» Text
* * * *

Like killer bees, the Common Core Standards have been coming for what seems like decades now, and with a similar tone of doom and despair. (Or hope and interest, depending on your perspective.)
Most of the adjustments discussed are focused on curriculum and technology, but there is the matter of the students.
What do they think of the standards?
What are their concerns?
What should their role be in the formation of curriculum and subsequent lessons?
And how should “spin” the changes students will see?
The New Group of High Risk Students
We’ve seen students’ responses to sustained or frequent frustration or boredom increase as school have become less engaging and relevant. The students who were able to persevere and succeed by following rules, procedures, and retrieving the right answer to questions are now at risk of stress responses due to shifts in assessments.
As educators have been anticipating the requisite 21st century skill sets that are now the goals of the Common Core State Standards, their assessments have included more interpretation of information and novel problems for which students must apply what they learned in new ways. These teachers have been describing a disturbing response by some students to these more open-ended test questions for which memorization of rote facts is inadequate preparation.
Those students who were previously high achievers are showing fight/flight/freeze stress responses when tested with single-response questions. For these students, who had obediently and very powerfully memorized all the information they were given, the loss of predictable test questions linked to their matched answers is unfair.
They had been highly successful at compliance, process, and memorization, but have not developed the conceptual understanding or cognitive flexibility needed to respond to unpredictable questions. self-directed assignments, and the kind of open-ended thinking so much of modern learning seems to suggest. In some cases, teachers describe profound emotional reactions including anger, hostility, retribution (such as false accusations of teacher misconduct) and more subtle but equally disturbing behavioral changes of withdrawal of participation and effort, depression, and even increased absences from sick days.
There is no research available about the absolute cause or extent of this phenomenon. Perhaps the responses are so profound and unexpected that these stories are getting disproportionate attention. Nevertheless, it serves all students if we consider how to introduce the changes in information acquisition and application to make the transition less stressful to students.

* * * *

» Provided material

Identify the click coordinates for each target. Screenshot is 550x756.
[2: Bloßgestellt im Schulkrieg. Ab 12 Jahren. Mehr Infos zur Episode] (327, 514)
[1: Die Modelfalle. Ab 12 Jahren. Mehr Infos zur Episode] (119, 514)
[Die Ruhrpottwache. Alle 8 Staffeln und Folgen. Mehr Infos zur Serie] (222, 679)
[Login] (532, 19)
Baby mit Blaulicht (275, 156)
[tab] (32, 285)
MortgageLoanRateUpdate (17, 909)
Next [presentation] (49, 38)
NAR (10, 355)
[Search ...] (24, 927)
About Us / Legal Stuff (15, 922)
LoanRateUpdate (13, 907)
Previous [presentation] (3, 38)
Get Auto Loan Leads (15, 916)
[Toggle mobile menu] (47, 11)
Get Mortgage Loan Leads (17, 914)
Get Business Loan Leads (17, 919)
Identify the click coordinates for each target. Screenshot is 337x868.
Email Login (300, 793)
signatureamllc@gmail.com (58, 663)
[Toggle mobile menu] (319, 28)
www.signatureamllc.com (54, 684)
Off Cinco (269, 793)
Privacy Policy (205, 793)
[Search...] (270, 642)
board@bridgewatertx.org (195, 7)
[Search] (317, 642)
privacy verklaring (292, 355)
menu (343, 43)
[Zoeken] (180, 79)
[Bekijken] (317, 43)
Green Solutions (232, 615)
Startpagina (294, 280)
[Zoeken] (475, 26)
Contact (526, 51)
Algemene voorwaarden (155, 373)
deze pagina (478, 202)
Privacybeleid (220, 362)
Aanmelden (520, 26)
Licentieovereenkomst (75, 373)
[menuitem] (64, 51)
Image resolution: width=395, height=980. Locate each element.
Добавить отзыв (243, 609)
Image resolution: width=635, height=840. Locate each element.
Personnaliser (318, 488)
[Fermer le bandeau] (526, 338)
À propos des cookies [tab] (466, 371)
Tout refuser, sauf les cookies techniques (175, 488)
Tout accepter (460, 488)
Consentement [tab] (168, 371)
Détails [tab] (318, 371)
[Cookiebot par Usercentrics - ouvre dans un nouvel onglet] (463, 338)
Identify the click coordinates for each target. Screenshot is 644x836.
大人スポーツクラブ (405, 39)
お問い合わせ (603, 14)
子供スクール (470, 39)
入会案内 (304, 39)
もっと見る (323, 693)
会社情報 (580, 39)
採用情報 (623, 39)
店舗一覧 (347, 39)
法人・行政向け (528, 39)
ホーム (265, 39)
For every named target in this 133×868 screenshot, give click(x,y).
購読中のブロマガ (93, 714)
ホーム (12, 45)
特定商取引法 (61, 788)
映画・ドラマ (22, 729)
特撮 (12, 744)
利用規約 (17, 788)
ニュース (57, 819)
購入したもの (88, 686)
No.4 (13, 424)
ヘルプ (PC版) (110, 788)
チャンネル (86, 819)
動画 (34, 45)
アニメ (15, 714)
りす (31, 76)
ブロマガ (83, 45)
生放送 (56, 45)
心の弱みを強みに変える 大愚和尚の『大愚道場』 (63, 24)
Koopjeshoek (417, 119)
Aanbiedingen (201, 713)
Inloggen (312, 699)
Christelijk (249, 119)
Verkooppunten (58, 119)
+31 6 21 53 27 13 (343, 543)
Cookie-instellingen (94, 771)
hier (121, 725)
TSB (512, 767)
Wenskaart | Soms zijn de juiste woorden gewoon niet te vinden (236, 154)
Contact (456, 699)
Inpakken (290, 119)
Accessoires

* * * *

» Written instruction
Reproduce verbatim the stretch of the Common Core passage from "Like killer bees, the" through "students will see?".

» Solution to this problem
Like killer bees, the Common Core Standards have been coming for what seems like decades now, and with a similar tone of doom and despair. (Or hope and interest, depending on your perspective.)
Most of the adjustments discussed are focused on curriculum and technology, but there is the matter of the students.
What do they think of the standards?
What are their concerns?
What should their role be in the formation of curriculum and subsequent lessons?
And how should “spin” the changes students will see?